İlk dedikodumuz Real Madrid kalecisi Iker Casillas'ın ağzından çıkmış sözlerden oluşuyor. Ashley Cole'un Madrid ekibine yakın olduğunu onunla oynamaktan mutluluk duyacağını açıklamış son dünya şampiyonu kaleci. The Sun'a göre transferde konuşulan rakam 30 milyon euro. 29 yaşında bir oyuncu üstelik bir sol bek için bu fiyat oldukça fazla zira Maicon'a 35 milyonu vermekten kaçınmıştı Real Madrid. Ancak önümüzdeki günler neler getirir bekleyip göreceğiz. Ashley Cole, Real Madrid’le anılırken Chelsea de boş durmuyor tabi ki. Onların gündeminde de 21 yaşındaki Mesut Özil ve 23 yaşındaki Sami Khedira var.

Daily Star’a kulak verdiğimizde ise karşımıza çıkan transfer söylentisinin kahramanı olarak Mario Balotelli’yi görüyoruz. Chelsea, Man United ve Man City kapışması sezon öncesi 19 yaşındaki sorunlu İtalyan için başlamış durumda. Transferde konuşulan rakam ise 28 milyon euro. The Times’a göz attığımızda da yine karşımıza Man City çıkıyor. Robinho ve Craig Bellamy’nin satışlarından yaklaşık 80 milyon euro umuyormuş City ama fazlasıyla hayal ürünü bu rakam.

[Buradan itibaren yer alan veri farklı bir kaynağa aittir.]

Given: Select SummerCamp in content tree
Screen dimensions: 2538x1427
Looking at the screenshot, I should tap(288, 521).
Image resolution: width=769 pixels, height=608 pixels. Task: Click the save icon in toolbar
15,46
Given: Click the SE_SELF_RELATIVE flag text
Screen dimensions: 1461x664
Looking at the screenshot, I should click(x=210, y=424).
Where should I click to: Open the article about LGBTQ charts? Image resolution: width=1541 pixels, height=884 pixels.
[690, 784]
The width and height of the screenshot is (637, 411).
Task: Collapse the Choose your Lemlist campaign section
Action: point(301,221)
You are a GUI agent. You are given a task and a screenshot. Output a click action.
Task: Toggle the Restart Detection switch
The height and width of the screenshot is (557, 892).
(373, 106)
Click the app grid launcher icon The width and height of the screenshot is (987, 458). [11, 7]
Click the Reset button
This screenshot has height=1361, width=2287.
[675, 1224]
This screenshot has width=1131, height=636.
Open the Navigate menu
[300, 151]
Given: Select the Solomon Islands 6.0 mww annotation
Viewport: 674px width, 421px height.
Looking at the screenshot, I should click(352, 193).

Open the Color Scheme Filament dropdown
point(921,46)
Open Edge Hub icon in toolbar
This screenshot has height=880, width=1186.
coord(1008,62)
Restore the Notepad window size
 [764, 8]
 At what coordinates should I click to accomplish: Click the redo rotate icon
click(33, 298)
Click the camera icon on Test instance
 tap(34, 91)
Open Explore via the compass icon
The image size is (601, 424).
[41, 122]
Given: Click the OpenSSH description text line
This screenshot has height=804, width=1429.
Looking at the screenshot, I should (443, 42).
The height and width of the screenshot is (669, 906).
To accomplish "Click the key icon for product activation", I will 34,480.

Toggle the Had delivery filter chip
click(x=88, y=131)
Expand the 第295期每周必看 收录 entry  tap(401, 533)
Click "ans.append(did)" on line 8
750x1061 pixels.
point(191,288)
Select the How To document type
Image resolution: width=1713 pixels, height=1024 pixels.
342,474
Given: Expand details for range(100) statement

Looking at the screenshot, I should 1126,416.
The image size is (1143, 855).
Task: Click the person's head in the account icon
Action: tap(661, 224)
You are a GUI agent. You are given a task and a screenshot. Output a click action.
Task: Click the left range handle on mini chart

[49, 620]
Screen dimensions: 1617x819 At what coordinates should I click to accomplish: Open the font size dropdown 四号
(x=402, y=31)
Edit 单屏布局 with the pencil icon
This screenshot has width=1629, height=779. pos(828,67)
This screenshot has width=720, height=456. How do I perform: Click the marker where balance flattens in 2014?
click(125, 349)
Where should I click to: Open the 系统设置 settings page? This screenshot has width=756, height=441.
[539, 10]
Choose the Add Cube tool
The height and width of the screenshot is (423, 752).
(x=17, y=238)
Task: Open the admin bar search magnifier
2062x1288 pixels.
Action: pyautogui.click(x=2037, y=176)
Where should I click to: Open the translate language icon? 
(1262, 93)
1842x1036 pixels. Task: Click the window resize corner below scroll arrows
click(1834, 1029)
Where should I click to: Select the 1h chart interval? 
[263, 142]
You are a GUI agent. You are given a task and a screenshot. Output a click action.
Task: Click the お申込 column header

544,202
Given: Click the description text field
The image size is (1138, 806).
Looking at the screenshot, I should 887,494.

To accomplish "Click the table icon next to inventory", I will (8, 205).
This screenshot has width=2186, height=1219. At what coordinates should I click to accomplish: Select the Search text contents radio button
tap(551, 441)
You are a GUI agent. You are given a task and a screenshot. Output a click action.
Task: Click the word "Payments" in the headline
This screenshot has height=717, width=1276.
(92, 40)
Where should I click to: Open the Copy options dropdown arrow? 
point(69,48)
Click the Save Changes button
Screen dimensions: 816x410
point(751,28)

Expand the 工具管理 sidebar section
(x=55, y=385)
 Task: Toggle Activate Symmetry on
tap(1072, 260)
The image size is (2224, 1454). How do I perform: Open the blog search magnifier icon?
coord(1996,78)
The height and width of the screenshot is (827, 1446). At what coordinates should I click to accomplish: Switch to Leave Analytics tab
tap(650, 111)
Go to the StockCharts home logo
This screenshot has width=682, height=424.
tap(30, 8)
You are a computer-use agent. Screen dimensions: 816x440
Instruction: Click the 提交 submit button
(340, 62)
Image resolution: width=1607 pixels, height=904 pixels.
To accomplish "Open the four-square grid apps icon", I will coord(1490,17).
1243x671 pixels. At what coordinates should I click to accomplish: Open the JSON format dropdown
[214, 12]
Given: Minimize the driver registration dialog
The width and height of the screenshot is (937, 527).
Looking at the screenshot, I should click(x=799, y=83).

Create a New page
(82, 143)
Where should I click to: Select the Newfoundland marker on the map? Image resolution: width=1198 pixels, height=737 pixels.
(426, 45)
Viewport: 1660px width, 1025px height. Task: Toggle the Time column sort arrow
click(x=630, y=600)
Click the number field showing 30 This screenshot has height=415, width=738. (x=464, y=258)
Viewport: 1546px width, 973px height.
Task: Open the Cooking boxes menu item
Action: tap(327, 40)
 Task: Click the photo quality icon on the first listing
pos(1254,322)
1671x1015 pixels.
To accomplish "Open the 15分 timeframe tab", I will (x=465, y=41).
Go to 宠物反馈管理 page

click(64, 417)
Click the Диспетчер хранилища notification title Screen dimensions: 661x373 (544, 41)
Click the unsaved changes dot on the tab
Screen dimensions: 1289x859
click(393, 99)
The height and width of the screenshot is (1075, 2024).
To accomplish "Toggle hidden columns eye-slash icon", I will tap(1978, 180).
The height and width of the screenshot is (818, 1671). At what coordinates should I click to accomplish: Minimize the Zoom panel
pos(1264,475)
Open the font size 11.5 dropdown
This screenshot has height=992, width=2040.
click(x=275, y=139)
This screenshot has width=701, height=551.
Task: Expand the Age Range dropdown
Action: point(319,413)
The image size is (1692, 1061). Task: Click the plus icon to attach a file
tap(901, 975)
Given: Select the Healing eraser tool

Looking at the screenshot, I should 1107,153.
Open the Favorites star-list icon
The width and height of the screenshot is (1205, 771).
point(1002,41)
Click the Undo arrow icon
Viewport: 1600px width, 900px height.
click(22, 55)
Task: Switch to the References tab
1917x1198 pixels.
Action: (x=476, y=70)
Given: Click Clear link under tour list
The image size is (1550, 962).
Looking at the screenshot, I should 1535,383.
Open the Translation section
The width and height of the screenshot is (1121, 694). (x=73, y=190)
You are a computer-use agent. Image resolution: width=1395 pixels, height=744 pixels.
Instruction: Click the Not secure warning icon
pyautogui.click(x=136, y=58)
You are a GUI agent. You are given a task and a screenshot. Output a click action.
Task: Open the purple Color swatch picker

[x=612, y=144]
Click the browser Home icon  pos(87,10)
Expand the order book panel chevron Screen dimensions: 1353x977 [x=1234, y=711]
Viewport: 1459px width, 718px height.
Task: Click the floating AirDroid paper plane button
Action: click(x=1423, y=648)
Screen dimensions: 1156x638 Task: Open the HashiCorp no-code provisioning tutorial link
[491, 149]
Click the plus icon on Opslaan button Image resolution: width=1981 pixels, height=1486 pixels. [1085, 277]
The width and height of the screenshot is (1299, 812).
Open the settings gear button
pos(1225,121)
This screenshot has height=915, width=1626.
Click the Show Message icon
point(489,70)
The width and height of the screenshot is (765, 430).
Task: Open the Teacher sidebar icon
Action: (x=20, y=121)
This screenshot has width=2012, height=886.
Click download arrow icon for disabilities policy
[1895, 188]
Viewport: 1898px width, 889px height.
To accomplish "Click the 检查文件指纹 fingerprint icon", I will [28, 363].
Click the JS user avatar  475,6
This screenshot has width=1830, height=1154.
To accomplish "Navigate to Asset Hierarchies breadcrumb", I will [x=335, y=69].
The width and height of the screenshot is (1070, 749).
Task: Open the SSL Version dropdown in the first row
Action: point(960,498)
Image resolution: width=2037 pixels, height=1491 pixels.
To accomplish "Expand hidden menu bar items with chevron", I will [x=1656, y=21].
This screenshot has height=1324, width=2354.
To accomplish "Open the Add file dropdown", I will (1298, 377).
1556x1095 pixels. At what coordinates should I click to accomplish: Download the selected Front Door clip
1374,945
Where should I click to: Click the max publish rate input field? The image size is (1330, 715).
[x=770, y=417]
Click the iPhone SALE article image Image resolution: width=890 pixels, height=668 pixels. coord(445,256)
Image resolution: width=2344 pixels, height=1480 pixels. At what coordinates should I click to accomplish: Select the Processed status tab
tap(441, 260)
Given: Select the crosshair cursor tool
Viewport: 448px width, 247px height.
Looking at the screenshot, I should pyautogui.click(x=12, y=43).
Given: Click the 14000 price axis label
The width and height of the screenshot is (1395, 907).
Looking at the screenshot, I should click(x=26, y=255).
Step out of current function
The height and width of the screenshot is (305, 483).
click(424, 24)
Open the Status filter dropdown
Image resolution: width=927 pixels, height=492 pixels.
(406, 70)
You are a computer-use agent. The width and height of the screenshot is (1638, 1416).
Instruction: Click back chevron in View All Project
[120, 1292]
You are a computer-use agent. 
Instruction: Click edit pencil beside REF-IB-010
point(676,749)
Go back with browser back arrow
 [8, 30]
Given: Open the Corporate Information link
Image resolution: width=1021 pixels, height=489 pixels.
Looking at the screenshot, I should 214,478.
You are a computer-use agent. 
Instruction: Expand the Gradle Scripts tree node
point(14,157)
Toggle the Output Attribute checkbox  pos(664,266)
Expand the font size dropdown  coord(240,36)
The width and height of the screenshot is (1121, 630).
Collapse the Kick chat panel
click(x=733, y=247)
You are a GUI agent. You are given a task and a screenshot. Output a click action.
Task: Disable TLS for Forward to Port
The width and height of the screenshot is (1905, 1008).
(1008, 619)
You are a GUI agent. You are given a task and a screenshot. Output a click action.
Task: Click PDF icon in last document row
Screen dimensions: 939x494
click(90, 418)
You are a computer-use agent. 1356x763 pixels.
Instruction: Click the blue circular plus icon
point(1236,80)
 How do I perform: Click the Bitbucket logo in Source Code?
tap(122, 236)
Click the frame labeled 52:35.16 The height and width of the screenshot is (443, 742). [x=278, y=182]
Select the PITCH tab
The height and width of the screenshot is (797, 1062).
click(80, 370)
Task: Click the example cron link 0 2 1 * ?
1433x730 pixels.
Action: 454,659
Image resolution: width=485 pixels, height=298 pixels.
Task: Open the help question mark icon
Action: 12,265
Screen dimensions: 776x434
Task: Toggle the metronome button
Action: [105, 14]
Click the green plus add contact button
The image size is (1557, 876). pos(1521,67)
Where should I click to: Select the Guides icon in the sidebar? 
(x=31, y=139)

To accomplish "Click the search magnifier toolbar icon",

Zira kendileri gibi harcayan kulüp bulmak çok zor. Fakat Robinho için AC Milan’ın ısrarcı olması ve şampiyonlar ligi bileti alan Tottenham’ın Bellamy ve Micah Richards’ı birlikte istemesi gündemi meşgul etmiş durumda.

Liverpool orta sahası ve Arjantin kaptanı Javier Mascherano ise genellikle oyuncuların nefret kustuğu Rafa Benitez ile İnter’de çalışmak istediğini açıkladı. Daily Mirror ise bu transfer haberini görmezden gelirken manşetlerinden birini Roy Hodgson’un Monaco’lu Park Chu-Young’a 6 milyon euro önerdiğine ayırmış. Güney Koreli forvet henüz 25 yaşında. Birmingham patronu Alex McLeish ise Ryan Babel için 8 milyon euro ödemeye hazır olduklarını açıkladı.

Sunderland menajeri Steve Bruce’un hayallerini ise Paraguay’lı ve Dortmund oyuncusu Nelson Valdez süslüyor. İngiliz milli takımında da transfer dedikoduları söz konusu fakat Capello’nun yardımcıları için geçerli bu söylentiler. Mauro Tassotti ve Walter Zenga’yı yanına isteyen teknik adamın dileği olacak mı yakında göreceğiz. Otmar Hitzfeld’in ismi ise hocasını Liverpool’a kaptıran Fulham ile anılmaya başladı çoktan. Aradaki tek engelin İsviçre ile 2 yıllık daha kontratının bulunması olduğu konuşuluyor.

13 Temmuz 2010 Salı

Dünya Kupası'na ve Afrika'ya Veda

Turnuvanın akıllarda kalan en büyük kahini. Ahtapot Paul.

Şampiyon İspanya...

Kendi ekollerini örnek alan İspanya'ya üçüncü finallerinde kaybettiler. Ancak yaşadıkları onur çok büyüktü.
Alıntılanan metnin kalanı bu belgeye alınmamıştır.